*Things to do:*
A - What four things does the passage on values among the guards in the "Green Mile" say people use values to judge?
B - Can you pick up the passage on values among the guards in the "Green Mile" from its last sentence and write the next few sentences?

Values are the criteria that emerge for people to use in judging what is appropriate, correct, moral and important. The values amongst the guards on the “Green Mile” demonstrate that these criteria profoundly throughout the movie. For example, the guards practice the electrocution process for each man on death row before the execution takes place. In one scene they use one of the prisoners in the practice session and the prisoner makes a joke while in the electric chair and all the guards laugh except for Paul. Paul immediately pulls the values back into perspective and tells everyone to stop because an execution will take place tomorrow and he did not want anyone to remember that moment and make a mistake because the act of electrocuting offered no room for mistakes or laughter. This is a prime example of a culture and as a system of beliefs shared by group members that guides and constrains their conduct.

*Data under study:*
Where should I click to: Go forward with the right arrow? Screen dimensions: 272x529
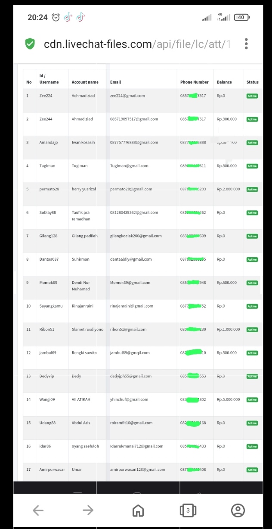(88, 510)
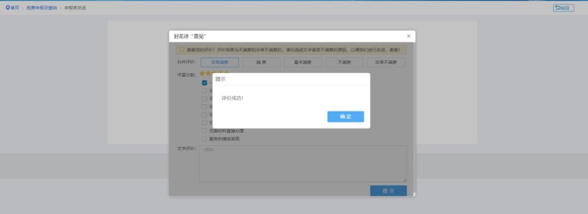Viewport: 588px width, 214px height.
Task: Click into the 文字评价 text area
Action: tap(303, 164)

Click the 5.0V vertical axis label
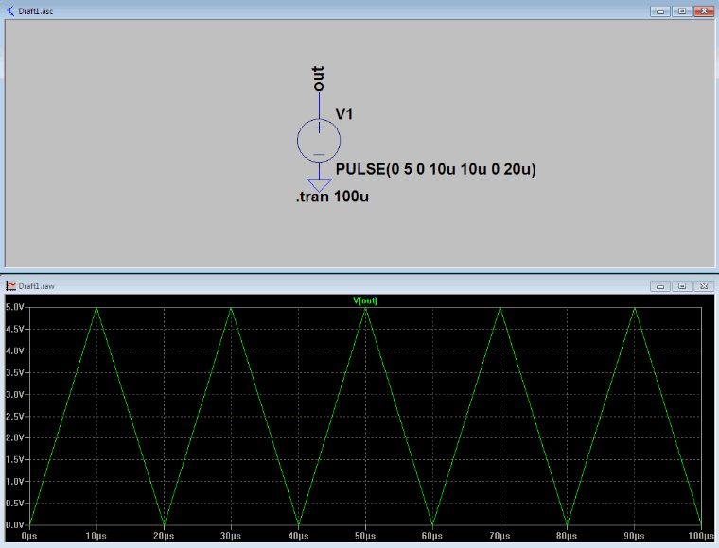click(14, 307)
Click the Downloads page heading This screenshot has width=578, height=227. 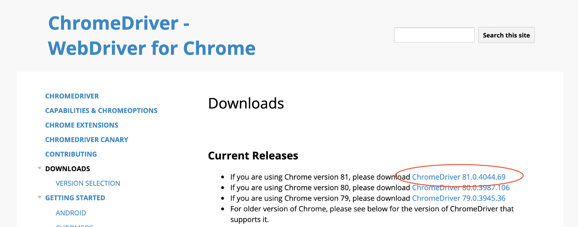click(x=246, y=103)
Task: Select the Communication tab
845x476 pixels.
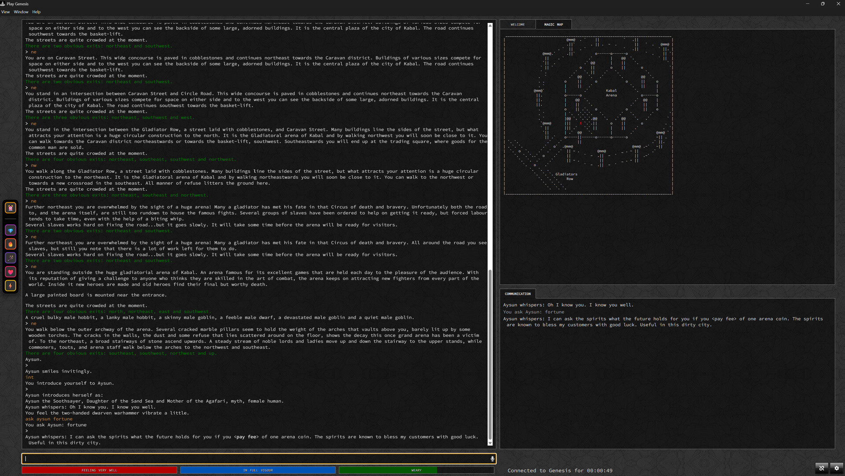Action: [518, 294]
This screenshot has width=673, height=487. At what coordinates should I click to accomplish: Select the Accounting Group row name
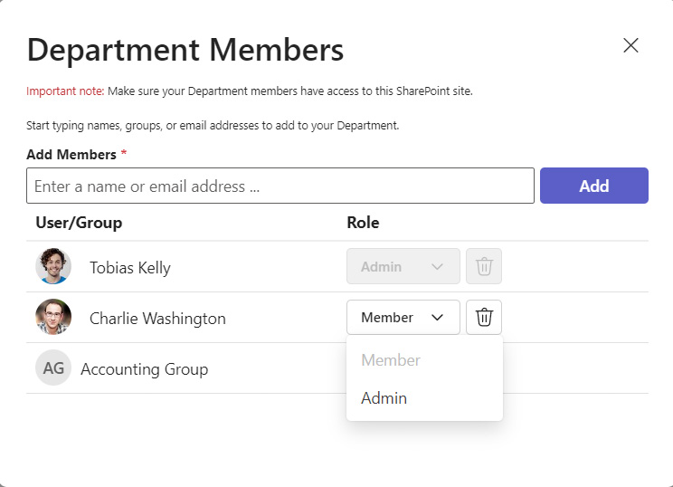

*Expected outputs:*
A - Appropriate, correct, moral, important

B -
Societal value consensus can be seen in both the beginning and ending of this film. In the beginning, the father of the two girls is on a man hunt with fellow neighbors. As the father hears John Coffey’s screams, they all run at John and they father begins to beat him as he sees his dead daughters in John Coffey’s arms. John is then spit on by the sheriff. There were no questions asked and the trial is short. This society just assumed that John had killed the girls. There was never a court scene to show innocent until proven guilty. In the end of the film when John Coffey is electrocuted he is still the accused even though Paul and the other guards know of his innocence, they are constrained to comply with the jury’s guilty verdict and they hide their tears. This also demonstrates how cultures in different society group’s form and become established.

Furthermore, Master Status has an importance for social identity that overrides other statuses. John Coffey’s master status as a black man in the film overrode the emotions in the small town society in which he was accused of being a rapist although in the end Paul discovers that John Coffey is innocent after holding his hand and foreseeing through John the dramatic events that lead to the girls deaths by another prisoner, Wild Bill.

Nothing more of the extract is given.